● **Task brief**:
Your job is to set down the stretch of entries that opens with the line containing "Launch Photoshop from the taskbar" and closes with the line containing "The height and width of the screenshot is (821, 1456).". Keep both end lines, copy each exactly, and add nothing.

● **Given entries**:
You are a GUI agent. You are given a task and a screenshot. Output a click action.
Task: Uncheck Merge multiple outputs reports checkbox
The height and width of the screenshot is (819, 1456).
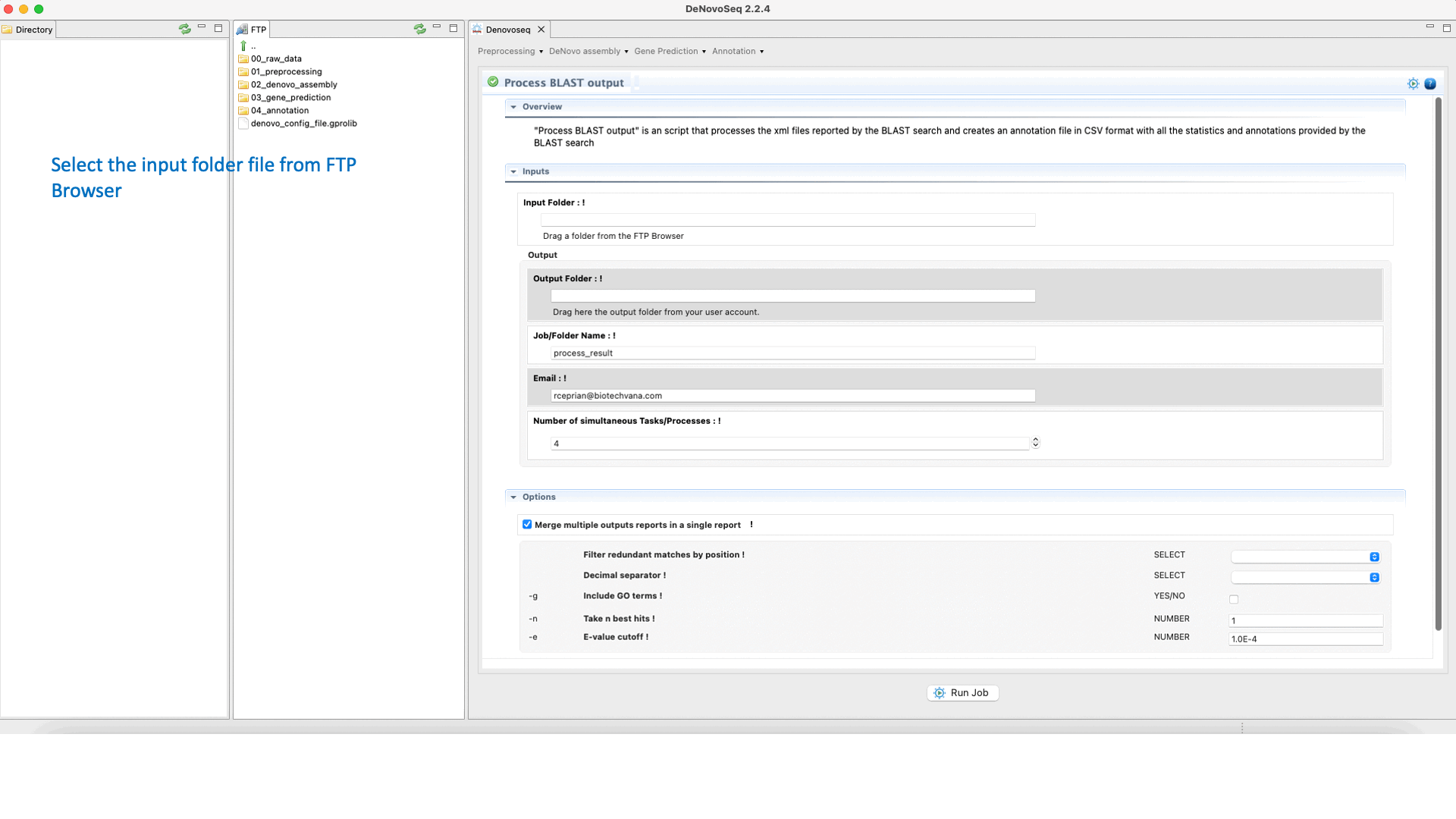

...

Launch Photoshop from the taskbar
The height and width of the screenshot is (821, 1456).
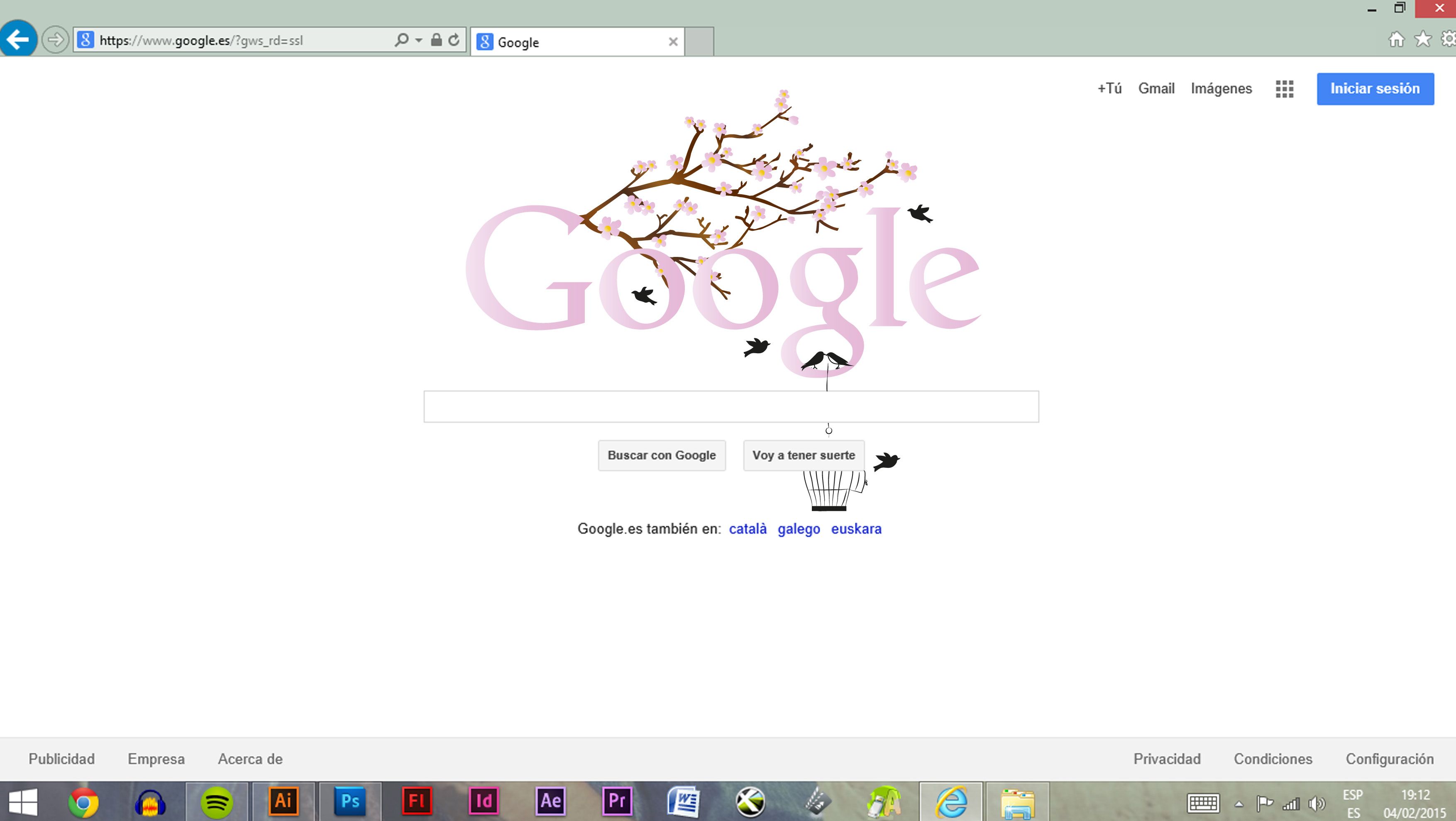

● **Your response**:
Launch Photoshop from the taskbar
The height and width of the screenshot is (821, 1456).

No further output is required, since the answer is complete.